--- Supplied data ---

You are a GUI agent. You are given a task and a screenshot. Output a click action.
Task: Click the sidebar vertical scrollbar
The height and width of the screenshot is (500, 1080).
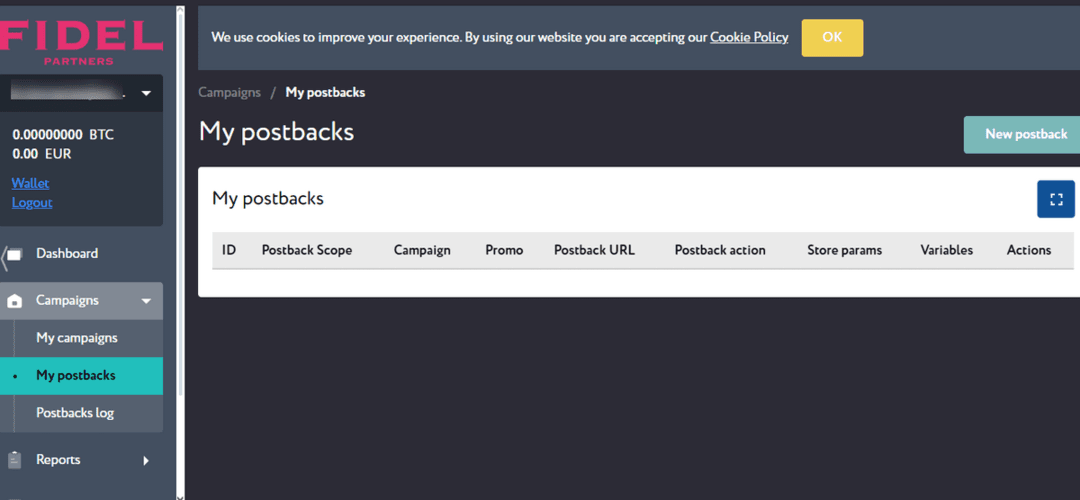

---
--- Supplied data ---

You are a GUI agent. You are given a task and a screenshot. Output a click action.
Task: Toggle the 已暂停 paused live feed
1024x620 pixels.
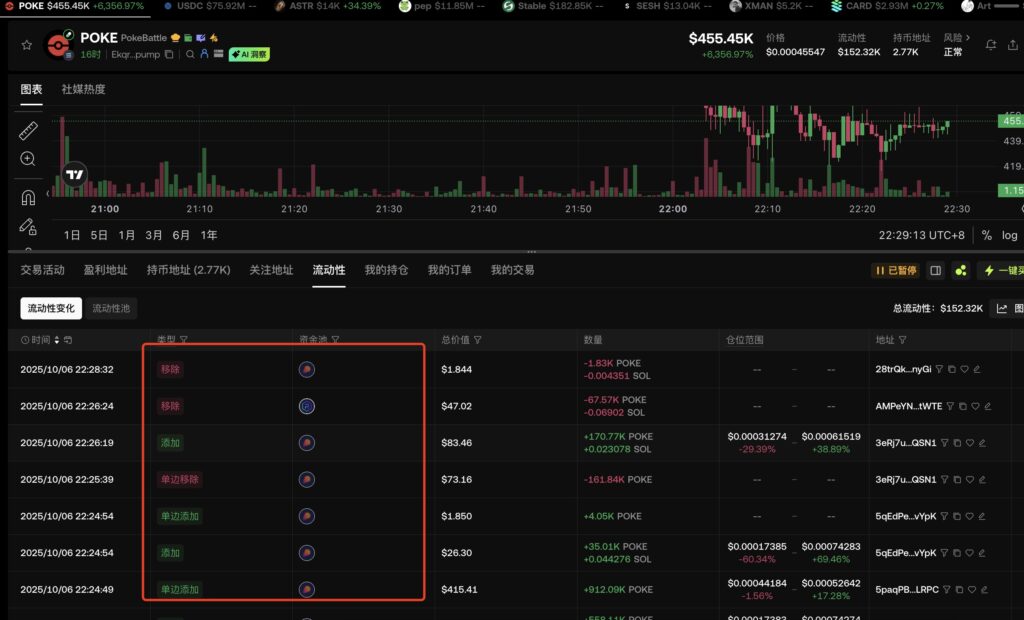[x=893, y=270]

---
--- Supplied data ---

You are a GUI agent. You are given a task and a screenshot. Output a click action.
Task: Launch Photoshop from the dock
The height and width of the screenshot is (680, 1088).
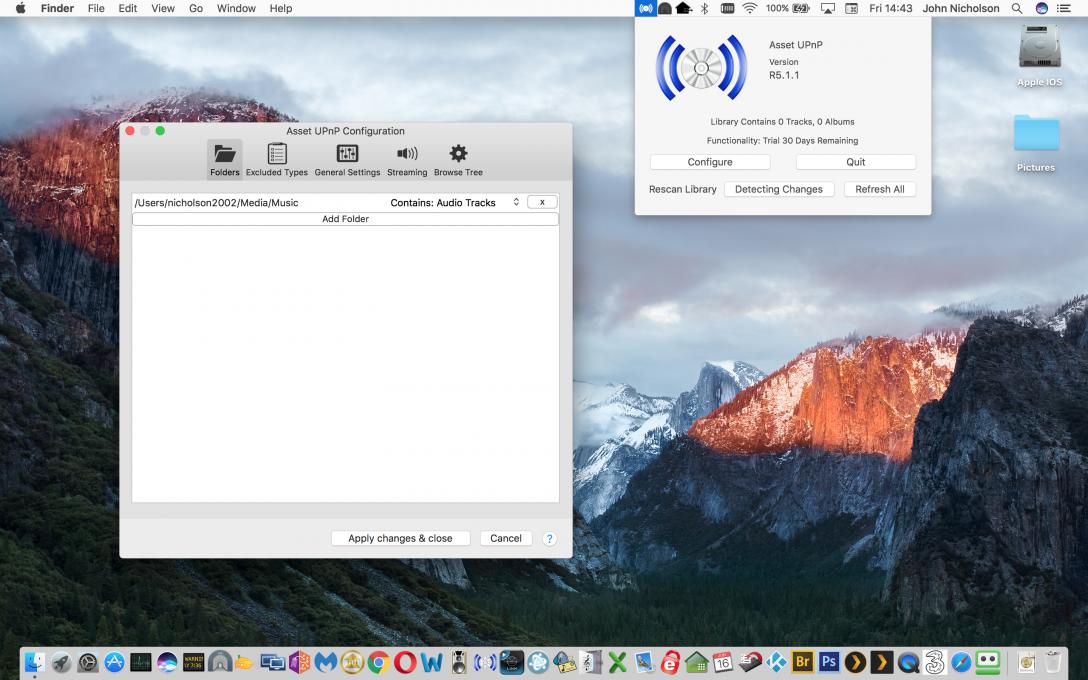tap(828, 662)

---

Task details:
Restate word for word the lines in the material above from the one with "Task: Click the sidebar vertical scrollbar" to the one with "The height and width of the screenshot is (500, 1080)."; both of those lines count, and nothing else does.

Solved exercise:
Task: Click the sidebar vertical scrollbar
The height and width of the screenshot is (500, 1080).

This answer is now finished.